◆ What you should do:
Report each line of the data that has "agent" somewhere in it.

══ Data supplied

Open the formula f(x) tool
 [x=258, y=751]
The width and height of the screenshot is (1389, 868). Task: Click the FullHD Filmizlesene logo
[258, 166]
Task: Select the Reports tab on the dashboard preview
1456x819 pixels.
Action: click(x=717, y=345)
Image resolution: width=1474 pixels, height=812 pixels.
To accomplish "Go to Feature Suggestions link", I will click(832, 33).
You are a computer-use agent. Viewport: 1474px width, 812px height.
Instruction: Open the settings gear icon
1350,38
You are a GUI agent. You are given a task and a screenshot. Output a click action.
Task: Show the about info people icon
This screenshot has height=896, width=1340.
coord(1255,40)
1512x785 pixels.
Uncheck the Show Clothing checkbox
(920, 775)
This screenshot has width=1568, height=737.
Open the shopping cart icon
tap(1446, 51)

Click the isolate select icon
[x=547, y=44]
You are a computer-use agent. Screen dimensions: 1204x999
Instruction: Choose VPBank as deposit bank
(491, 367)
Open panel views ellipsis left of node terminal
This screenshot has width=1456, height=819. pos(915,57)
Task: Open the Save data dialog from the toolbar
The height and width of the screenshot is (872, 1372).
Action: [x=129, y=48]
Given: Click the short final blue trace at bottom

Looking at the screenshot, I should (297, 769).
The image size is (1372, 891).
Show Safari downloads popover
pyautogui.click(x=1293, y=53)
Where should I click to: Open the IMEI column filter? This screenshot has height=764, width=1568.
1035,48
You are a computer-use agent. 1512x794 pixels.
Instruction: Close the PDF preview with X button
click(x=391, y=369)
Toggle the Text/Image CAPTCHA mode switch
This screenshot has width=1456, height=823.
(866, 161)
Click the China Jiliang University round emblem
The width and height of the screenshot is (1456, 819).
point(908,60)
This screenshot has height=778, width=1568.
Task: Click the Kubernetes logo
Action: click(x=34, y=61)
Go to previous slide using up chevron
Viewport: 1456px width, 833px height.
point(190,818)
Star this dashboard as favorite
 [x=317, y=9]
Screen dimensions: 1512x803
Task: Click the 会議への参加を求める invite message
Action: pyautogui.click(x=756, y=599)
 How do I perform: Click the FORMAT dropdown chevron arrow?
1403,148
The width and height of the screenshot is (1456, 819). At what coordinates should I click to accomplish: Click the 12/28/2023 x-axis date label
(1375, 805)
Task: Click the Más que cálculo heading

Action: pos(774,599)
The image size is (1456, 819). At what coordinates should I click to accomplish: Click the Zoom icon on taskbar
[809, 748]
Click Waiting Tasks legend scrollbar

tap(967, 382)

════

◆ Output below:
You are a computer-use agent. Viewport: 1474px width, 812px height.
You are a GUI agent. You are given a task and a screenshot. Output a click action.
You are a computer-use agent. Screen dimensions: 1204x999
You are a computer-use agent. 1512x794 pixels.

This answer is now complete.